Alfred? Fine chap, but a rather boring prince.
Unfortunately, when it comes to forging relevant camaraderie, Engage mostly falls short. The fear of mortality may drive Prince Alfred’s personal relationships, yet its absence in the main plot leaves him unable to do anything but flail around uselessly and emote cliché affirmations. Meanwhile, Alcryst’s crippling self-doubt in the shadow of his larger-than-life royal family might speak to how the Brodia kingdom’s climate of conquests and brawlers are innately unable to provide a nurturing environment, yet the narrative’s prioritization of his strait-laced, total bore of a brother in Diamant feels like a missed opportunity. Consequently, we’re left with a menagerie of unearned heart-to-hearts and maudlin tragedies acted out by a grab bag of check-boxed archetypes rather than living, breathing characters acting upon the laws, boundaries, and customs constituting their world. There’s little of the makeshift bonds that bound players into Awakening’s world as Robin and their found family, let alone the tragic, all-too-human divisions that made Three Houses so compelling.
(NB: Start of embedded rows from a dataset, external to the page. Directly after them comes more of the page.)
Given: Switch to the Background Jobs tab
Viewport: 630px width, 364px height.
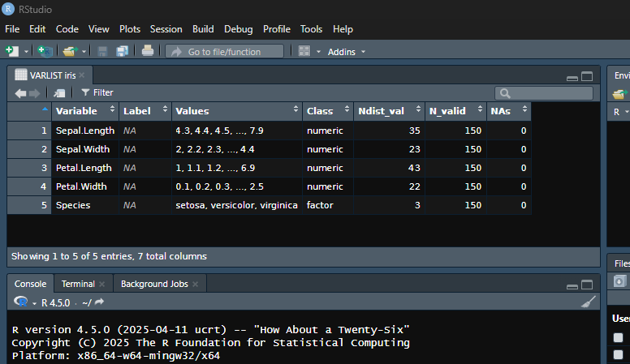Looking at the screenshot, I should click(x=154, y=284).
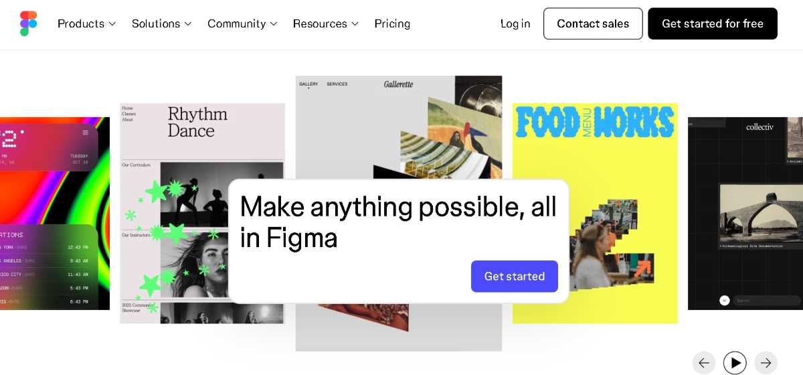Click the Log in link
This screenshot has height=375, width=803.
click(x=515, y=23)

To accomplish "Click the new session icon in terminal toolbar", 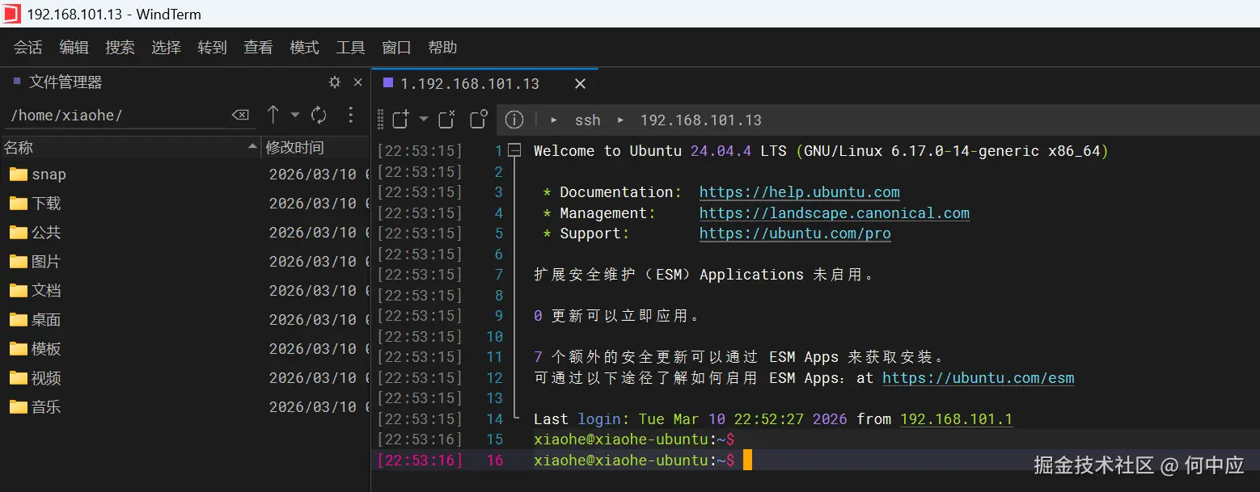I will [400, 120].
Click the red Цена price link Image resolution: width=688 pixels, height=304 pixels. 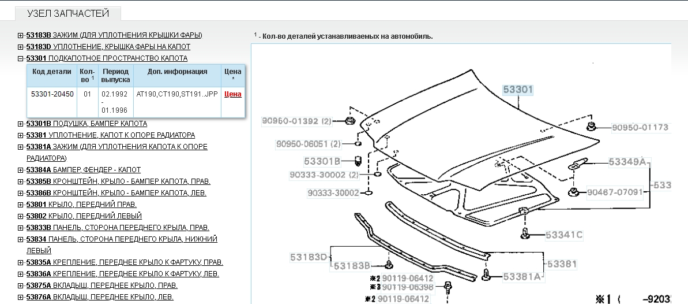click(232, 94)
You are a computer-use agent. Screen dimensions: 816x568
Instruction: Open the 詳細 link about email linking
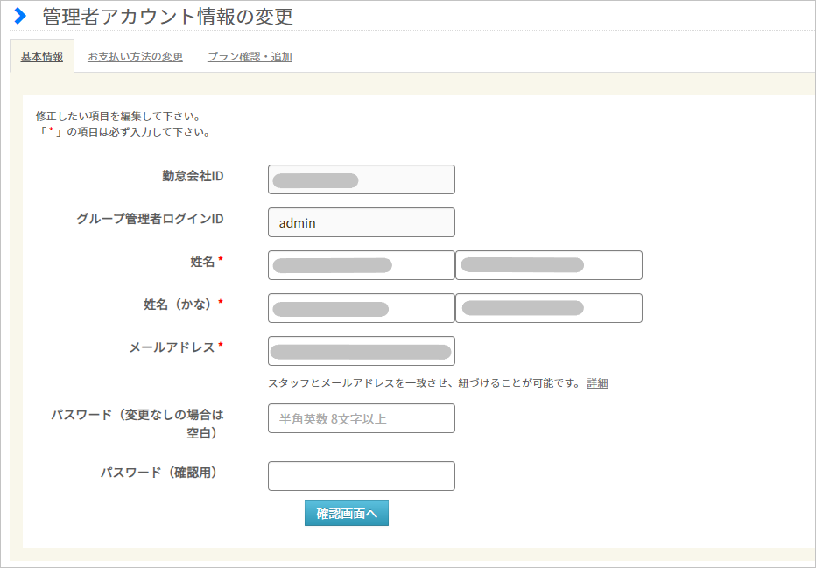pos(597,383)
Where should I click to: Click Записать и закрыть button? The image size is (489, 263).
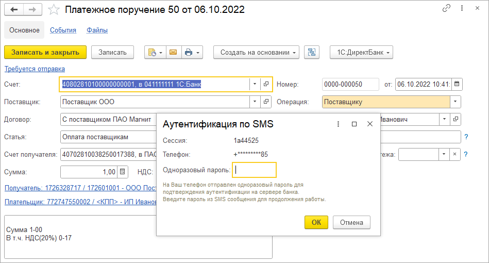pyautogui.click(x=45, y=52)
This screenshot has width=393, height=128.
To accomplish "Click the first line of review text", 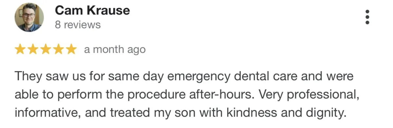I will tap(184, 76).
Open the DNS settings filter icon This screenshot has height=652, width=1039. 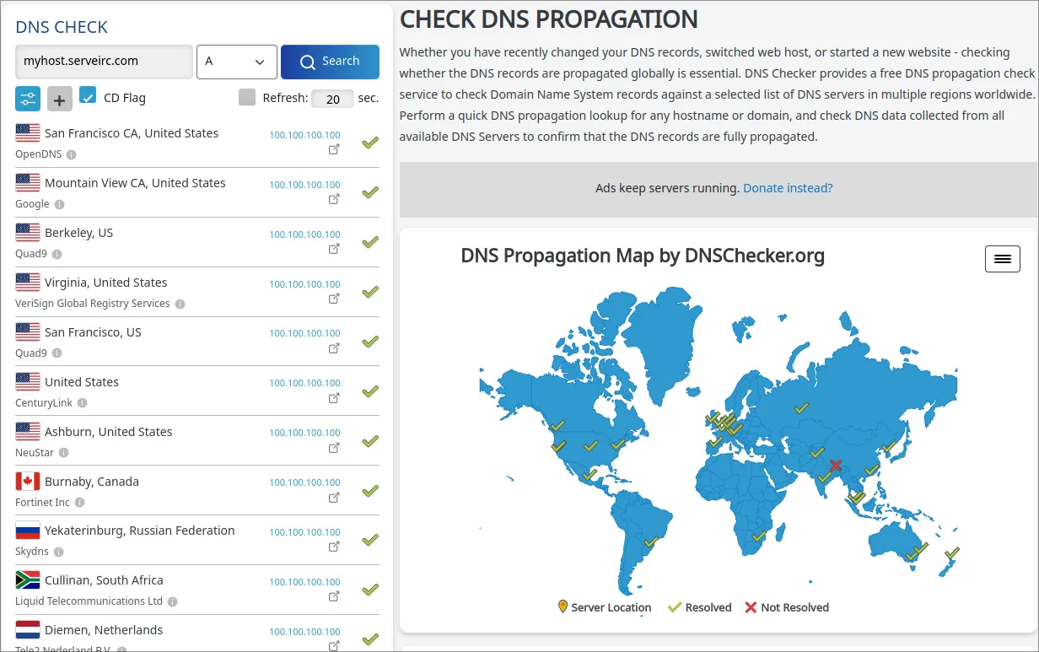pyautogui.click(x=28, y=99)
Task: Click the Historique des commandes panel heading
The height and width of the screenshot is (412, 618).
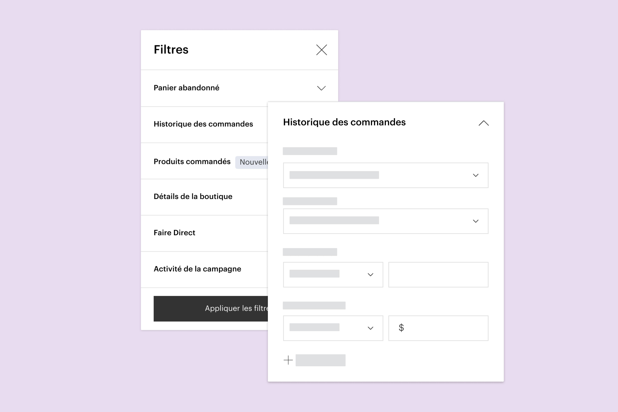Action: click(x=344, y=122)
It’s not to say there aren’t relationships or plot beats that work, but when anchored to referential callbacks via the Emblem Rings, Engage’s juggling act becomes muddled and redundant. See, the game really, really wants you to be stoked about Fire Emblem’s past, directing attention to how amazing Marth is and how Ike is the strongest hero to ever grace the universe. But we’ve had our fun with that already. It was electrifying to witness Awakening pay tribute to every prior game with maps and summonable ghosts on top of its resuscitation act for the franchise. Likewise, Fire Emblem Heroes assigned artists, voice actors, and hidden in-jokes to Fire Emblem’s hundreds of heroes, vindicating everyone from Smash Bros. regulars to obscure nobodies. To do so again is old-hat and routine to the point of being creatively bankrupt, especially they seriously try to pull “egads, the enemy’s captured the Emblem Rings, and now they’re evil!” as a riveting plot development.
Interesting — a reference to a cut mechanic from Fates’ localization…
“But it’s supposed to be an anniversary game!” has been the go-to excuse for Engage’s trip down memory lane, and I’ll be frank: is that really an excuse to exploit nostalgia as a crutch, particularly when the setting is this mundane? Yes, it’s fun witnessing engaged units cite familiar lines, but when the game is busy lifting storytelling beats from Awakening wholesale – right down to opening in media res – an undeniable sense of product-ready cynicism begins to pervade what’s otherwise a passionate title.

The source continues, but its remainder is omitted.